Rapport
Séance du 30 juin 2009

09-15 Sur la demande d’autorisation d’exploiter l’eau minérale naturelle du Puits des Cordeliers, situé sur la commune de Salins-les-Bains (Jura), en vue de son utilisation à des fins thérapeutiques dans l’établissement thermal de Salinsles-Bains

MOTS-CLÉS : eau minéralisée. salins-les-bains (jura).. source « puits des cordeliers »

Patrice Queneau, Eugène Neuzil

Patrice QUENEAU *, Eugène NEUZIL† Par lettre en date du 11 juin 2008, adressée à Monsieur le Secrétaire perpétuel, la Direction Générale de la Santé (Sous-direction de la prévention des risques liés à l’environnement et à l’alimentation, bureau des eaux) soumet à l’examen de l’Académie nationale de médecine la demande d’autorisation d’exploiter l’eau minérale naturelle du Puits des Cordeliers, située sur la commune de Salins les Bains (Jura), en vue de son utilisation à des fins thérapeutiques dans l’établissement thermal de Salins-les-Bains.

Salins-les-Bains est, depuis 1926, la nouvelle dénomination de Salins. Cette ville de Franche-Comté se trouve dans la partie la plus occidentale des monts du Jura, la région du Vignoble , adossée à la région des Plateaux , laquelle aboutit, plus à l’est, à la région des

Hautes chaînes , puis enfin à la frontière

Suisse. Salins, ville de 4 500 habitants, située à l’extrémité orientale du Vignoble est distante de 9 km seulement d’Arbois ; elle occupe, à l’altitude de 330 mètres, le fond d’une échancrure taillée perpendiculairement au premier plateau. Cette reculée est parcourue par la Furieuse ; ce ruisseau, presque à sec en été et devenant torrentiel en hiver ou à l’occasion d’un gros orage, traverse Salins-les-Bains du sud au nord et se jette dans la Loue, affluent du Doubs.

La présence d’une quantité notable de chlorure de sodium dans l’eau des mares et de diverses sources de la région de Salins était déjà connue des Celtes, qui y amenaient leurs troupeaux pour s’y abreuver. Les Romains, lors de la conquête de la Gaule, s’emparèrent de ce pays. On leur doit les procédés d’extraction du sel et sa commercialisation, ainsi que le nom de Salinae Sequanorum , devenu Salins. Le drainage de la vallée de la Furieuse et l’exhaussement du sol permirent par la suite l’aménagement de puits, caves au fond desquelles sourdait une eau fortement salée (Puits à Muire). Parallèlement s’installaient des salines assurant l’exploitation artisanale et la vente du sel (leur activité s’est maintenue jusqu’en 1962) et une croissance progressive de pratiques crénothérapiques, lesquelles ont finalement conduit à l’établissement thermal actuel.

HYDRO-GÉOLOGIE

Salins est situé au nord d’un gisement salifère qui, à l’ouest du Jura, se prolonge jusqu’à Lons-le-Saunier. Au début de l’ère secondaire, de puissants mouvements orogéniques créent un large fossé que la mer va bientôt remplir ;

dans de nombreux bassins, le réchauffement climatique favorise l’évaporation de l’eau ; l’augmentation de la salinité entraîne une précipitation minérale qui formera des bancs de sel gemme. Ces bancs, enfouis lorsque le plissement alpin créera le massif jurassique, sont ensuite infiltrés par les eaux météoriques qui, quittant la surface, gagnent la profondeur par des failles.

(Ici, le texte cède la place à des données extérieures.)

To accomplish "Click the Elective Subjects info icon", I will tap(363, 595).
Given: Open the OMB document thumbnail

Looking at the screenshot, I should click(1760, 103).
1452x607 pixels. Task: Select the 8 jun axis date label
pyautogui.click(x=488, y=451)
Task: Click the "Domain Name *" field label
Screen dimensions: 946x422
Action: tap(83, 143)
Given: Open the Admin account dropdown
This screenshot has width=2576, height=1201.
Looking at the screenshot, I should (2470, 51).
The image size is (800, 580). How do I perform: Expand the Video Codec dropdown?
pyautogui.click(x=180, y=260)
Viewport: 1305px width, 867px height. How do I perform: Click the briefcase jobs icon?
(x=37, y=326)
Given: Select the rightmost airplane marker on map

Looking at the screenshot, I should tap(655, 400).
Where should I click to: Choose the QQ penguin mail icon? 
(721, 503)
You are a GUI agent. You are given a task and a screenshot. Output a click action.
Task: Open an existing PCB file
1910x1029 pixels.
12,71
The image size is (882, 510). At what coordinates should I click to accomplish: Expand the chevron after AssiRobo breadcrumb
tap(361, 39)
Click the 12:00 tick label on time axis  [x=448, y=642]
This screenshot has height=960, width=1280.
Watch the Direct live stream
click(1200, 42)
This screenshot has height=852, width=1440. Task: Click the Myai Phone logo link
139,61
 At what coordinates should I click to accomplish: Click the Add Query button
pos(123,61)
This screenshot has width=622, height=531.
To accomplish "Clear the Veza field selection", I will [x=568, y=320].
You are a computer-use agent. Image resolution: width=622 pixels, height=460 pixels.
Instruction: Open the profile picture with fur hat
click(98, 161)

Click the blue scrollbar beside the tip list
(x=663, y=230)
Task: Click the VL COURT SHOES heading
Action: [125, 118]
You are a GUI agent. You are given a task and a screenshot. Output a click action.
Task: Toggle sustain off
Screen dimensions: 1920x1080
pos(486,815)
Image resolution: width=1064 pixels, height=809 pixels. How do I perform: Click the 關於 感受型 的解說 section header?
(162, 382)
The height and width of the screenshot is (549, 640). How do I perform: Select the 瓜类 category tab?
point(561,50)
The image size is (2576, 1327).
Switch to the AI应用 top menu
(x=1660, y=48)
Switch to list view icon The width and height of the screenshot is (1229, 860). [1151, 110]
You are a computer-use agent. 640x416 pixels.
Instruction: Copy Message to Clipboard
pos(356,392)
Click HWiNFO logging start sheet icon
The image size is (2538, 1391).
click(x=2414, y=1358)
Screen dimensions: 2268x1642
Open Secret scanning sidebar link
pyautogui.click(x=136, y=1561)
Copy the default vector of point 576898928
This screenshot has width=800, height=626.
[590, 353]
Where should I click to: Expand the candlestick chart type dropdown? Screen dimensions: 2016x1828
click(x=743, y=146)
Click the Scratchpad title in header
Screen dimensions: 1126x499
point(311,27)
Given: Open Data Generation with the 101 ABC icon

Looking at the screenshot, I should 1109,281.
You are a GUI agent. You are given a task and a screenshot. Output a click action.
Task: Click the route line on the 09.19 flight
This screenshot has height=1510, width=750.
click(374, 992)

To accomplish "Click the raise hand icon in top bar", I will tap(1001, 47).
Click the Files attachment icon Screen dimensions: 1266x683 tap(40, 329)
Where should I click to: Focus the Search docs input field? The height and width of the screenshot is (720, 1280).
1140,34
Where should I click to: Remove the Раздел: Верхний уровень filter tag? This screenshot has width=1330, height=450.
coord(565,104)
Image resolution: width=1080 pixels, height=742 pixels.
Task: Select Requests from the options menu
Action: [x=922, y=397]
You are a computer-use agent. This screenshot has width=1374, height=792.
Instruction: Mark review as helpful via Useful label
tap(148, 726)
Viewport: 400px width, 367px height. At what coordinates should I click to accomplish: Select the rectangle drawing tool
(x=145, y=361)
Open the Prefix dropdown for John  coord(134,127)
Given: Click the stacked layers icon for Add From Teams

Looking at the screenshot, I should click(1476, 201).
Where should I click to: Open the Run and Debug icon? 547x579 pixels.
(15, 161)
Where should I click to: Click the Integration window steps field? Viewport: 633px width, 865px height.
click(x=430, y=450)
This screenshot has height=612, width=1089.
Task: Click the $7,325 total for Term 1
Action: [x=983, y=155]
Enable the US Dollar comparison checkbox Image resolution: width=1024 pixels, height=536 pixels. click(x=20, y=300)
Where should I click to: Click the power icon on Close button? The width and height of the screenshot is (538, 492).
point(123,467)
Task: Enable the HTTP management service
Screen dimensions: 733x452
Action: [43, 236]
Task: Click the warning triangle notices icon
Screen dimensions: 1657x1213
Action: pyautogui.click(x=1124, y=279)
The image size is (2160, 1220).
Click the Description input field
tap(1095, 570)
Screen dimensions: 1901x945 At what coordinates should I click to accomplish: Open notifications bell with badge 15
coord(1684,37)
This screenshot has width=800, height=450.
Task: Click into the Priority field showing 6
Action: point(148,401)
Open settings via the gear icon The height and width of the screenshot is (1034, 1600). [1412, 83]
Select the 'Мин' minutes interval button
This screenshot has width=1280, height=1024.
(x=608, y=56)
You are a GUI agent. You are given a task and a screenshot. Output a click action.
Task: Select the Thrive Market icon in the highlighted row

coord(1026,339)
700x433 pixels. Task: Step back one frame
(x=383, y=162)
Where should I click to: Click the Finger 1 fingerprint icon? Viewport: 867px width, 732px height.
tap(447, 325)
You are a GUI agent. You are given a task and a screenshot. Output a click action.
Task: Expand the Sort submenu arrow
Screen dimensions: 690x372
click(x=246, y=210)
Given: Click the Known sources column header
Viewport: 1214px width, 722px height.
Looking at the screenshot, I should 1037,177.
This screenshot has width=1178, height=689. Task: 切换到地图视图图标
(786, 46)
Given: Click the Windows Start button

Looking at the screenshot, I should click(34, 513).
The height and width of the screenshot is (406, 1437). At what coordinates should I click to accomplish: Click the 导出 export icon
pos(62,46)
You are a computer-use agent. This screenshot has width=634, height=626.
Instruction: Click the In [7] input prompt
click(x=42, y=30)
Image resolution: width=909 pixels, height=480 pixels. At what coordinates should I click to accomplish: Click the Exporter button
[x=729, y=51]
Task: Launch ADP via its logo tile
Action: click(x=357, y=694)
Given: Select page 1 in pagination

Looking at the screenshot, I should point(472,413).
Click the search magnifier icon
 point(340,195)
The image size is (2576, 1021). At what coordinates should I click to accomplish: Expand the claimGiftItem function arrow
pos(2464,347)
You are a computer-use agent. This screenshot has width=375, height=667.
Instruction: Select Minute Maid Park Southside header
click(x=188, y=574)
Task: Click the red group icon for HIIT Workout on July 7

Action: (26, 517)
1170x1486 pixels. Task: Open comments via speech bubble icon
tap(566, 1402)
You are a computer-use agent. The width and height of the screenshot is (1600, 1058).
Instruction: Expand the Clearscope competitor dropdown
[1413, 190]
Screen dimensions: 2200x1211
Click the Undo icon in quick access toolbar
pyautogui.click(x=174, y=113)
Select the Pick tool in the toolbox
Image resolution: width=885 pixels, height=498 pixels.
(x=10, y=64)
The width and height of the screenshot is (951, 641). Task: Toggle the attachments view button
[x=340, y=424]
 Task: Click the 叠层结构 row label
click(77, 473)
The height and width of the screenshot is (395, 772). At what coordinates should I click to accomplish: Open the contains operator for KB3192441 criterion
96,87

La géologie structurale de Salins-les-Bains apparaît particulièrement complexe. Deux formations affleurantes s’étagent, en allant des plateaux susjacents au fond de la vallée :

— Les calcaires bajociens compacts du Jurassique moyen forment une série de près de 200 m d’épaisseur ; ils marquent la reculée de Salins par leur falaise surmontée d’un plateau karstifié.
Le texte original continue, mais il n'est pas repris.